De l’élancement

Françoise LISON-LEROY, Les éjointés, Rougerie, 2023, 12 €, ISBN : 978-2-85668-422-1

lison-leroy les ejointésOn est des vôtres
ceux qui cavalent sans prénom
sans le souffle des dieux
 

Au titre aussi évocateur qu’implacable, le nouvel opus de la poétesse Françoise Lison-Leroy (publié aux Éditions Rougerie) traverse les nuances de l’envol à partir de la brisure. À l’inverse de la pratique de l’éjointage, consistant à couper un bout de l’aile des oiseaux pour entraver leur vol, les mots de la poétesse quittent la terre ferme pour s’élancer dans une « musique au champ libre ». Les éjointés sont tous ceux auxquels blessure a été infligée et qui tentent, tant bien que mal, de continuer à mettre une aile devant l’autre.

Divisé en cinq sections – « Vert poison », « Nuit sans frein », « Passereau fourbu », « Lettre d’ici / la Rouge », « Ce mouvement ruisselant » – ce recueil emprunte à l’oiseau son mouvement dans l’espace, à la nature ses cycles. Au contraire du recueil Nid récemment publié (Esperluète) de la même poétesse, la langue poétique ne se déploie pas en récit, elle est davantage lacérée, figurant le vol comme la blessure de l’éjointé.

Après l’effroi
l’ample repos
                        sa couette originelle

Brindilles
bouillie de mousses et d’onguents
pour un bain
                                    salvateur
 

La première partie, « Vert poison », certainement la plus écorchée du recueil, sonde les linéaments d’une violence insidieuse, entre ricanements et venin – et son dépassement : le « printemps ventre ouvert ». À la noirceur, « Nuit sans frein » oppose un jeu de couleurs tendu vers la lumière, puise dans l’aquarelle sa force de douceur.

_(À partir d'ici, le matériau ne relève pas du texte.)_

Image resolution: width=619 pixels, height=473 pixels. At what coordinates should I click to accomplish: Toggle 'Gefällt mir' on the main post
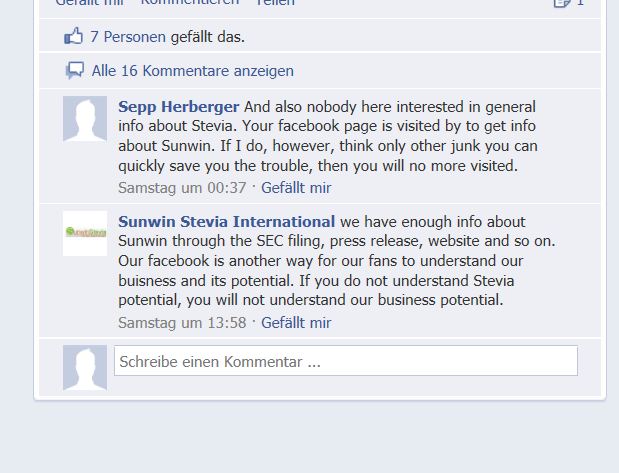pos(88,3)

« Lettre d’Ici », dédiée au peintre Christian Rolet, réduit en brindilles l’idée même de territoire, redistribue les frontières entre ici et là, prise les rives, préfère le chemin à la destination. La dernière partie, « Ce mouvement ruisselant », dédiée au poète Joseph Delteil, est taillée dans la même forme que « Lettre d’Ici » : des barres obliques, loin d’entraver le verbe, scandent son déploiement.

C’était toi / ce mouvement ruisselant / cette fugue au long cours / à travers sables et ondées / l’infini nous brassait / en creux comme en volutes 

Les éjointés est un recueil doux amer, à la jointure de la brisure et de la douceur. Aux lignes de vie brisées, il oppose, sur la page, de tendres envolées.